After awhile, you get used to it. You get used to planning your day to be flexible so you can check your email while there's electricity and, hopefully, an internet connection. You get used to having food on the stove, ready to cook for that precious hour when it comes on. You get used to dropping everything when the water runs so you can take a shower, wash dishes, and do laundry. You get used to the constant requests for money, a job, candy, a ride, a scholarship to a school, any school, as long as it's in America. You get used to the bumpy roads covered in lava rocks, and you get used to being covered in the lava's black dust all the time. You get used to taxi drivers asking for your phone number or your hand in marriage when they don't even know your name. You get used to arguing over the price of everything, until you realize that thirty cents to you is the difference between eating dinner and going without for the woman selling you an extra two tomatoes. You get used to seeing half-naked children running along the streets alone, sleeping under tables in the market, and begging for food from strangers. You get used to the unbelievable disparity between the lifestyle of the aid workers (a lifestyle of which you yourself are a part) and the people they are trying to help. You get used to hearing about plane crashes and earthquakes and foreign army invasions and the misery that will ensue when (not if) the volcano erupts again. You get used to the fact that the place you go when you need a break is ... Rwanda. You get used to the appalling statistics – annual per capita income in the country is $120, infant mortality is 129 in 1000 births, there are only 500 kilometers of paved road in the entire country, 15 soldiers died yesterday. You have to get used to it. Otherwise you wouldn't be able to get out of bed in the morning. But there's a danger in getting used to life in the eastern Congo – if you're not careful, you'll forget why you're here.

Yesterday I saw things I hope I never get used to. Some bigwigs from UNICEF were at DOCS/Heal Africa for a visit and I asked if I could tag along on their tour. With all the time I've spent there, I haven't actually been through the hospital. We visited the wards and saw all these faces. Words aren't enough to talk about the fear and pain and hope on the faces of the patients there. The women in this ward are waiting for fistula surgery. They have been raped, usually violently and often by gangs, and as a result, have fistulas. And I don't mean to offend anyone's sensibilities, but if you don't know what a fistula is, I'm going to explain it here, because you need to understand what this means. When a woman is the victim of a particularly violent rape, the tissue wall between her vagina and urinary tract or rectum is torn, and the tissue just disappears. Meaning that a constant stream of waste passes out of her body. This can also happen in childbirth, but in the eastern Congo it is almost entirely a result of the rape epidemic that has accompanied the war. Many women who have fistulas are cast out of their families and homes – they don't smell good, and their families shame them. They have to fend for themselves, and usually end up in abject poverty, with a serious health problem that won't go away without surgery.

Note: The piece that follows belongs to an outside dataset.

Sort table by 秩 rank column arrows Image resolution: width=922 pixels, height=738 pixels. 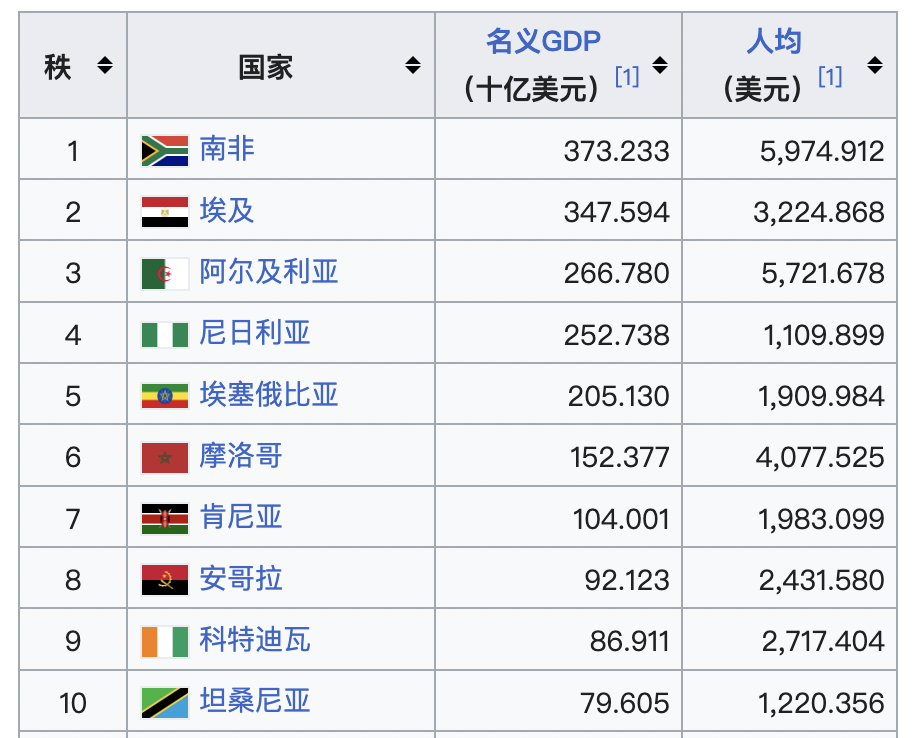[105, 67]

If they make it to DOCS, they have hope. Because surgery can repair a fistula, but you have to wait one month to start the surgery, then two months to see if it worked. Often it takes multiple tries. There are women who have been at DOCS for two years, enduring surgery after surgery in hopes that their bodies will heal.

These are the women of the waiting wards. The room that is a tent is where the women who have just arrived at DOCS recover from their journey and wait for evaluation. The room that is actually a room is where women and girls wait for one of the two surgeons to be able to operate on them.

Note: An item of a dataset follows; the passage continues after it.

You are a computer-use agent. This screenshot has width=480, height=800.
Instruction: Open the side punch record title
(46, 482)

They saw our cameras (UNICEF travels with cameramen and photographers) and wanted their portraits made. And so many people smiled, especially the young girls. How do you smile when this is your life?

I have promised to make prints in Nairobi next week and bring them back. UNICEF promised to send prints along as well. It's strange to think that these may be among the very few pictures of themselves these women and girls will ever own. It's sad to know that they are pictures from something sad, and not from their weddings or the births of their children. But maybe for them, the chance to have decent healthcare and to sleep in a clean, modern hospital and maybe, just maybe, to get their lives back is reason to smile.

We went to the orthopedic surgery ward after that. Dr. Lusi is the only orthopedic surgeon in the eastern Congo. Most of the children there arrived with club feet and have had surgery to correct their problems. I talked for awhile with these two precious little girls. They had to travel far – one over 400 kilometers, which is two days' journey – to get this surgery, but they were full of hope and laughter and smiles.

After that we went over to the maternity ward. Almost all of the babies born at DOCS were conceived as a result of rape. These twins, David and Martin, were born one month ago. Their mother is fourteen years old. She was raped by a soldier, had fistula repair surgery, and managed to carry them for seven months before delivery. 30 weeks. If a baby makes it to 30 weeks in the U.S., that baby will almost certainly survive. If a baby only makes it to 30 weeks in the Congo, it will almost certainly die.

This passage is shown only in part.